Il a, par ailleurs, exercé le métier de psychothérapeute au Club Antonin Artaud dont il a assuré la direction et se consacre encore, ponctuellement, à son activité de psychiatre.
Sa toute première publication est un recueil de poèmes, Femmes prodiges (Maison internationale de la Poésie, 1984), car il ne faut pas l’oublier, François Emmanuel, s’il s’est fait connaître comme romancier, est au tréfonds de lui-même, poète. En témoignent, Portement de ma mère (Stock, 2001) et La Lente mue des paysages, un ensemble de son corpus poétique (1982-2003) paru à La Renaissance du livre (2004) ou encore Là-bas (Esperluète, 2006) et Sept chants d’Avenisao (Esperluète, 2010).
Retour à Satyah (Alinéa, 1989, réédité chez Labor, collection «Espace Nord») est le premier roman qu’il publie, tant l’écriture de La Nuit d’obsidienne lui aura demandé de temps, une dizaine d’années en réalité. C’est en 1992 que paraît, outre cette Nuit d’obsidienne, Grain de peau (Alinéa, réédité dans la collection «Espace Nord», 1999). Un ensemble de nouvelles, apparentées aux meilleurs romans noirs ou policiers, qui fait partie de ses publications dites «romans d’été» où l’auteur se donnait à être plus léger avec lui-même. Le Tueur mélancolique (La Différence, 1995, réédité chez «Espace Nord») appartient également à cette veine romanesque où l’ironie et l’humour sont omniprésents. 33 chambres d’amour (Le Seuil, 2016) sont des fictions qui abordent les désirs et les passions amoureuses.
Le Sentiment du fleuve (Stock, 2003 et réédité au Livre de Poche) ou L’Invitation au voyage («Espace Nord», 2003) appartiennent aux deux catégories dont il est présentement question.

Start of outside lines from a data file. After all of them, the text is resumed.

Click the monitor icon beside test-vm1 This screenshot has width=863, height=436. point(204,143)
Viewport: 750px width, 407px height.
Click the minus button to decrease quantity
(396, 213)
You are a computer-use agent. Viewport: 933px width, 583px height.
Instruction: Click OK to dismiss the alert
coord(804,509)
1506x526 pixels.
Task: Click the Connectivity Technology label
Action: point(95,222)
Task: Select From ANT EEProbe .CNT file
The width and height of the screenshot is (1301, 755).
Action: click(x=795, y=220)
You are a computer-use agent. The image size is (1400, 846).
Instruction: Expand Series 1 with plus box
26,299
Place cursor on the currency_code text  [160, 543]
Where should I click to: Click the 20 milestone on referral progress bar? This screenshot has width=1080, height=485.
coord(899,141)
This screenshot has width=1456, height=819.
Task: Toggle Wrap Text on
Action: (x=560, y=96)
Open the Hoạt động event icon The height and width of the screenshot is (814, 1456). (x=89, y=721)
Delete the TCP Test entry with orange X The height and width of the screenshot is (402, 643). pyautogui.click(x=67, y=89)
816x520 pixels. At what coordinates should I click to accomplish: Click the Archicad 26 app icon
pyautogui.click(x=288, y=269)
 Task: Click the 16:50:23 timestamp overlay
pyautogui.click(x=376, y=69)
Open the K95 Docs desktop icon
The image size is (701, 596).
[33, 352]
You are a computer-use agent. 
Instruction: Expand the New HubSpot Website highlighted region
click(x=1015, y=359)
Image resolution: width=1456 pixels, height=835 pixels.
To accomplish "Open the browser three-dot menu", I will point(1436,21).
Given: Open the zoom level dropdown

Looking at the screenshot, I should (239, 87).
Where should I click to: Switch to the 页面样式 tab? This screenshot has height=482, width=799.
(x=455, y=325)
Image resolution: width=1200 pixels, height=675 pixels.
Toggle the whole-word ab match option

D’autres ouvrages sont à verser aux «romans d’hiver», parce qu’ils sont plus sombres, plus graves et parce que l’hiver est en quelque sorte «un contrepoint à la connaissance de la passion». La Partie d’échecs indiens (La Différence, 1994, réédité chez Stock en 1999 puis chez «Espace Nord») est de ceux-là, il concilie «les exigences du roman d’action et celles du conte philosophique». Ce livre vaudra à son auteur, en 1995, les prix des Amis des bibliothèques et Charles Plisnier. Citons encore, dans cet esprit, La Leçon de chant (La Différence, 1996, réédité chez Labor, collection «Espace Nord», 2000). La musique accompagne souvent les livres de François Emmanuel. Pas étonnant donc que La Leçon de chant soit placée sous l’égide de Schubert, à tel point que le phrasé de ce roman rappelle souvent ce musicien.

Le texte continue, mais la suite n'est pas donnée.